I do. I really do. I in actual fact look up and complain to the universe about the seemingly absurd bad luck I am often faced with. There are times when I look up and say "Really? You're doing this to me? NOW?". So I can completely understand the need to put a face, and a name, and create some form of image to this external force which maintains the balance in the system we are all a part of. So arguably, I am speaking to what some of you refer to as "God". It seems like the same thing, and in a certain sense it is. I am also venting my frustrations and looking for solace outside the realm of reality I perceive.
There is a difference though. I know that the system will not listen.
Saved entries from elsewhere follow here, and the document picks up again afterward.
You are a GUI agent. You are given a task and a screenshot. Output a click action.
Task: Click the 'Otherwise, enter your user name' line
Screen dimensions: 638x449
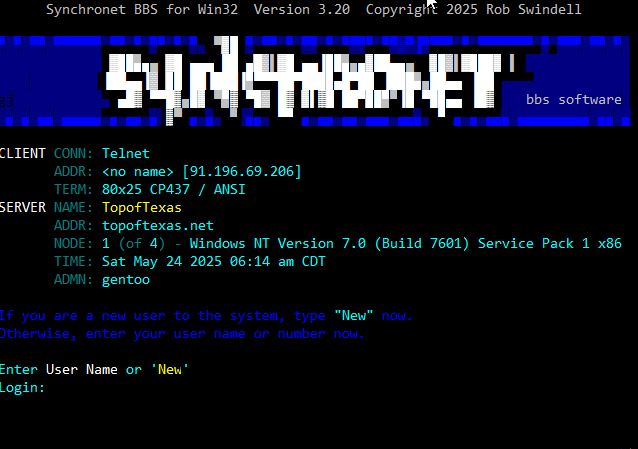(x=181, y=333)
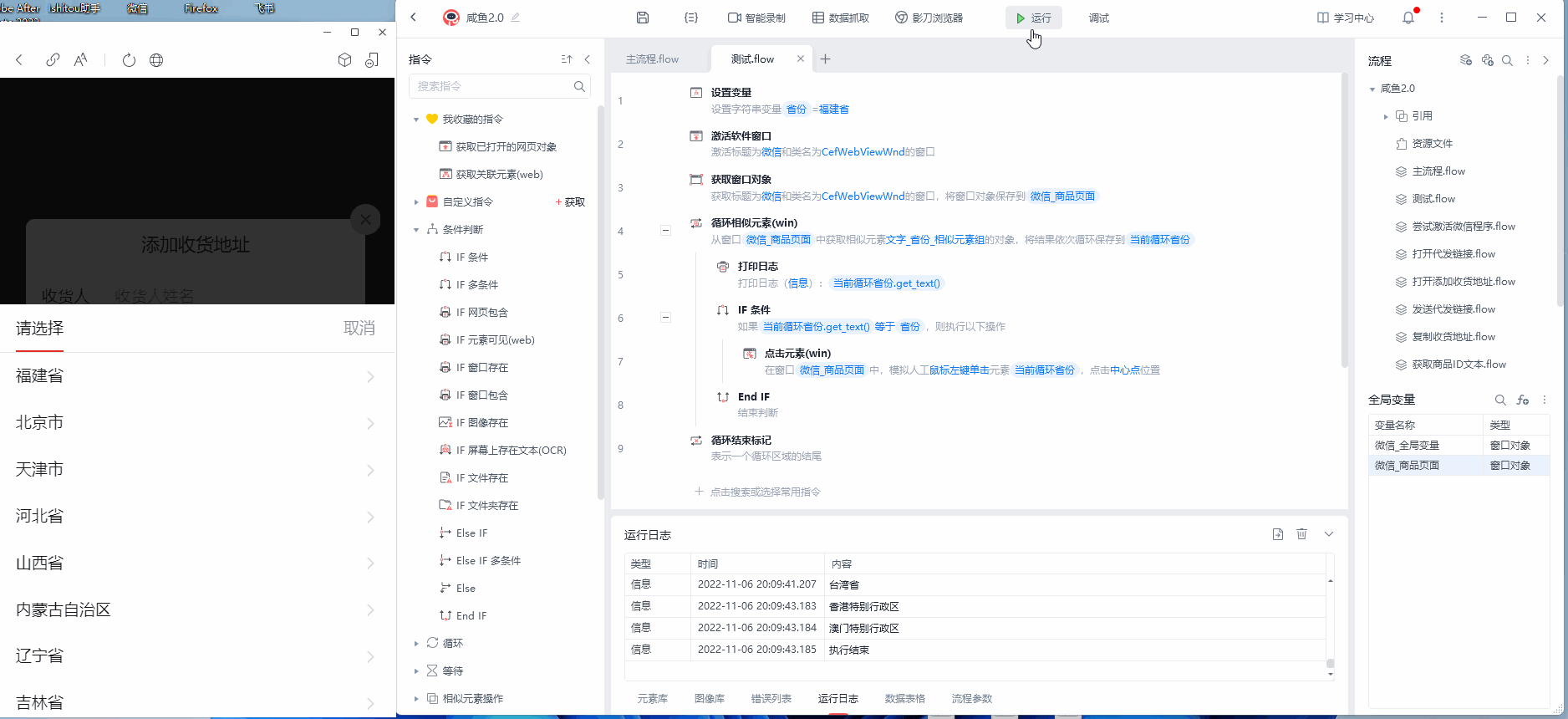Launch 影刀浏览器 browser

(929, 18)
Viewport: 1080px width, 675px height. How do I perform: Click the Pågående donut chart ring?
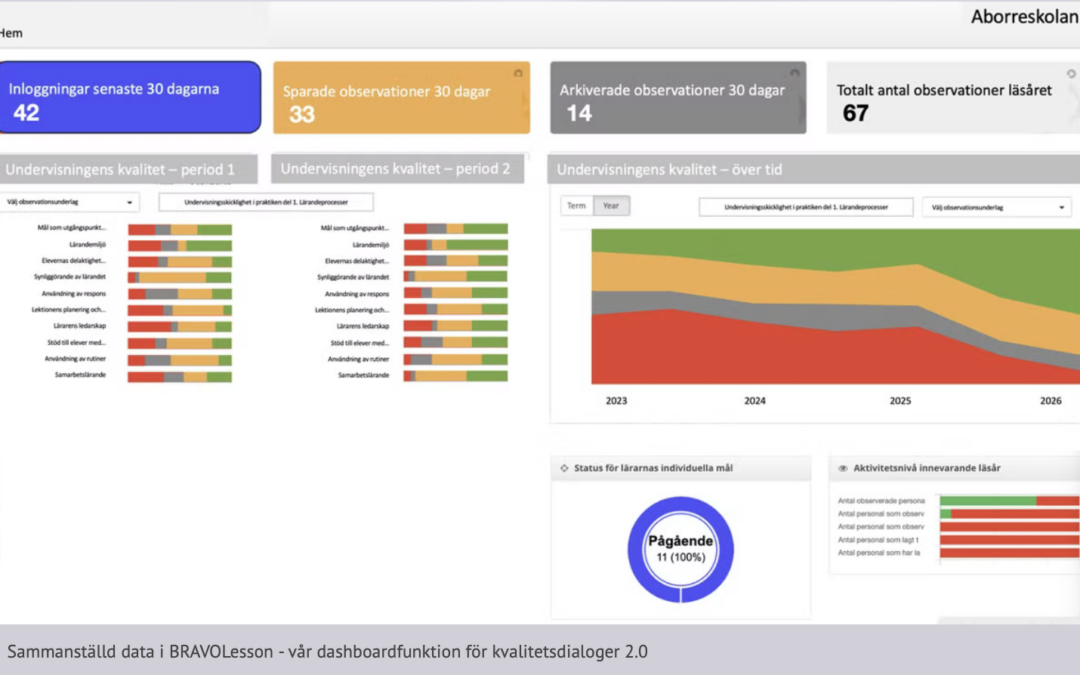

I am completely aware that the things that are happening have a complex relationship to phenomena which I may or may not see, and am possibly unable to grasp at this moment. I am aware that this is not based entirely on my actions, that the current situation is what it needs to be to maintain the balance and equilibrium of the system and is not open to suggestion. I feel that keeps me firmly planted in reality, and it also does not allow me to blindly (and futilely) rely on this non-existent possibility of direct influence. However, it does remind me why so many need their "God" or "Gods". I can appreciate that it is neither as important, nor as practical as it is for me, to constantly be aware of my mammoth perception. I also in no way judge such persons, except when they attempt to assimilate in me what is actually THEIR need for such a belief.
So to conclude, I am in no way saying that I have an ethical, moral or logical issue with those of you who talk to God. In fact I can relate for reasons stated above. I do however take issue the moment you start to not accord me the same curtsy. I will also admit to an automatic reaction of cringing every time God is referred to in what I can only refer to as a personified form. I will however keep this to myself, because I realise that this is my own opinion. And yes, that was a very pointed hint.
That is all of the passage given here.